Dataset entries
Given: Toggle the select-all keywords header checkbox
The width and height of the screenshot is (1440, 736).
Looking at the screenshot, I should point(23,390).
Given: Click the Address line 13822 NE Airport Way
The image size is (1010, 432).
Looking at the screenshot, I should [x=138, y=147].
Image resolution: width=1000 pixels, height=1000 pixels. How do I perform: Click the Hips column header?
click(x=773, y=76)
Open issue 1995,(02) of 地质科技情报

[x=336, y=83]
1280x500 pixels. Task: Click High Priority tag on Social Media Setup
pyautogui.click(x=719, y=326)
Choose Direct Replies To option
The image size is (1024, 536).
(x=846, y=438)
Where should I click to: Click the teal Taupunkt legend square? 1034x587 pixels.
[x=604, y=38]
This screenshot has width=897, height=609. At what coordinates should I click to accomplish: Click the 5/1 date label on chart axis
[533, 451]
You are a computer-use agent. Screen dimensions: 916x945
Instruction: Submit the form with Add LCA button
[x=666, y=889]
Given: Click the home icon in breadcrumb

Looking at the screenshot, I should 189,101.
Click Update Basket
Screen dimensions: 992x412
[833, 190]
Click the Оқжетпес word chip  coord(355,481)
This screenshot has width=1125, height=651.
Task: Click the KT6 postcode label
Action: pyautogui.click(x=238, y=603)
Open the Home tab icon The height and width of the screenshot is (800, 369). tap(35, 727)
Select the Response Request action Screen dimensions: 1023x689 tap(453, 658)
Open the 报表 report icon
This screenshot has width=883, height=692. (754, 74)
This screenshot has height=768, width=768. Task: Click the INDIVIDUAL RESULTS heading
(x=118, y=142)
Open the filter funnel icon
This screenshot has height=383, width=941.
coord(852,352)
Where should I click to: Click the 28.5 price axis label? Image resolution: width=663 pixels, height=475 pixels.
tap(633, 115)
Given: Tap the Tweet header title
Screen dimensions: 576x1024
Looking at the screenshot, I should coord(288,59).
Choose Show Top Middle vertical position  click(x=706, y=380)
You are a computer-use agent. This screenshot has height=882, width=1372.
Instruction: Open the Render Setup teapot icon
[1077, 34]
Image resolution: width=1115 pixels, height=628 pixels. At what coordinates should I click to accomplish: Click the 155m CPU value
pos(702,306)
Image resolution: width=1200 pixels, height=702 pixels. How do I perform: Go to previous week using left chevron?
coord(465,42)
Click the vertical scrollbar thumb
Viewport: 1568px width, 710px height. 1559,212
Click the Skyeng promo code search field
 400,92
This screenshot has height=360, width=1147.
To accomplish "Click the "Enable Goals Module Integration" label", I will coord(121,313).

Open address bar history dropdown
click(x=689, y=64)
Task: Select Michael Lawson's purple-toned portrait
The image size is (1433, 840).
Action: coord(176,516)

_What you should do_
Checking each line above, count the ones that hold the word "agent" and state the total alone.

_Task result_
2